Debt restructuring is usually less expensive and a preferable alternative to bankruptcy. The main costs associated with a business debt restructuring are the time and effort to negotiate with bankers, creditors, vendors and tax authorities. Debt restructurings typically involve a reduction of debt and/or an extension of payment terms.
In the United States, small business bankruptcy filings cost at least $50,000 in legal and court fees, and filing costs in excess of $100,000 are common. By some measures, only 20% of firms survive Chapter 11 bankruptcy filings.

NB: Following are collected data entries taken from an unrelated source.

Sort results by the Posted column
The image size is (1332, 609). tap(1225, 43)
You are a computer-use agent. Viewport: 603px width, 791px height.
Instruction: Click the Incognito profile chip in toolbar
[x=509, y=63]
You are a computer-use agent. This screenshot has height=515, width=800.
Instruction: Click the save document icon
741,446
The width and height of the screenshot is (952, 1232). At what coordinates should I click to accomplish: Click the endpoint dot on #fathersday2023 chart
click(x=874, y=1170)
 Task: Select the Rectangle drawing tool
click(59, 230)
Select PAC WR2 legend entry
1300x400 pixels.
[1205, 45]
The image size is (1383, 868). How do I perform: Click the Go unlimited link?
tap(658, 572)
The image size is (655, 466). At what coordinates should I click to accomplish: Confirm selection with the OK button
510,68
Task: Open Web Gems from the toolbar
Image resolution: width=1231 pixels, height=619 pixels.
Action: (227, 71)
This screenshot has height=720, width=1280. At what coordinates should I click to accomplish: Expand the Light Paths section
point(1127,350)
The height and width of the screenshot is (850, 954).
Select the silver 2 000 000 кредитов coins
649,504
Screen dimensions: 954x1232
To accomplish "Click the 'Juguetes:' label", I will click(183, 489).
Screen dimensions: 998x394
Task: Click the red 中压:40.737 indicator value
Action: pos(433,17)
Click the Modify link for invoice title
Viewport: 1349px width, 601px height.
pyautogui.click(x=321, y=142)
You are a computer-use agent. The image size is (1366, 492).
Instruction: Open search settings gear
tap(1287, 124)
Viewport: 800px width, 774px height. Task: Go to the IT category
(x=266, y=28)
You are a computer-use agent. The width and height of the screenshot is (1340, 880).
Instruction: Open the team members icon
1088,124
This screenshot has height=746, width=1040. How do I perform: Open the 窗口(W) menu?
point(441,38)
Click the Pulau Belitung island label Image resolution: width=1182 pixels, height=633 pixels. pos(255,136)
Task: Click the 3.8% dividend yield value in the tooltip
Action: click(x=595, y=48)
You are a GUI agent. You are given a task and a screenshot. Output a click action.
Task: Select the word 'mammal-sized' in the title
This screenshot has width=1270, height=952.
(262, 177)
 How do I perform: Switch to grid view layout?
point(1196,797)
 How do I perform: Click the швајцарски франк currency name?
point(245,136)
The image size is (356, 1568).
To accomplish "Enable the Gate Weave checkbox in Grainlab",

Historically, debt restructuring has been the province of the large corporation with the in-house or retained resources to undertake the process and the financial wherewithal to successfully see it to conclusion. In the on-going economic downturn that began in 2008 a sub component of debt restructuring, known as debt mediation emerged for small business entities (usually revenues of <$5m). Like debt restructuring debt mediation is a business to business activity and should not be confused with or considered in the same manner as the more blurry world of individual debt reduction involving credit cards, unpaid taxes and defaulted mortgages.
Debt restructuring has become a primary means for small businesses to refinance as the market for lines of credit and direct borrowing have shrunk dramatically. The use of debt restructure can be cost effective for the small business, help end or avoid litigation and is highly preferable to filing for bankruptcy as it gives once successful small businesses the chance to recapture that success.
Among the debt situations that can be worked out in business to business debt mediation are: Lawsuits and Judgments, Delinquent Property, Machinery, Equipment rentals/leases, Business Loans or Mortgage on Business Property, Capital payments due for improvements/construction, Invoices and Statements, Disputed Bills and Problem Debts.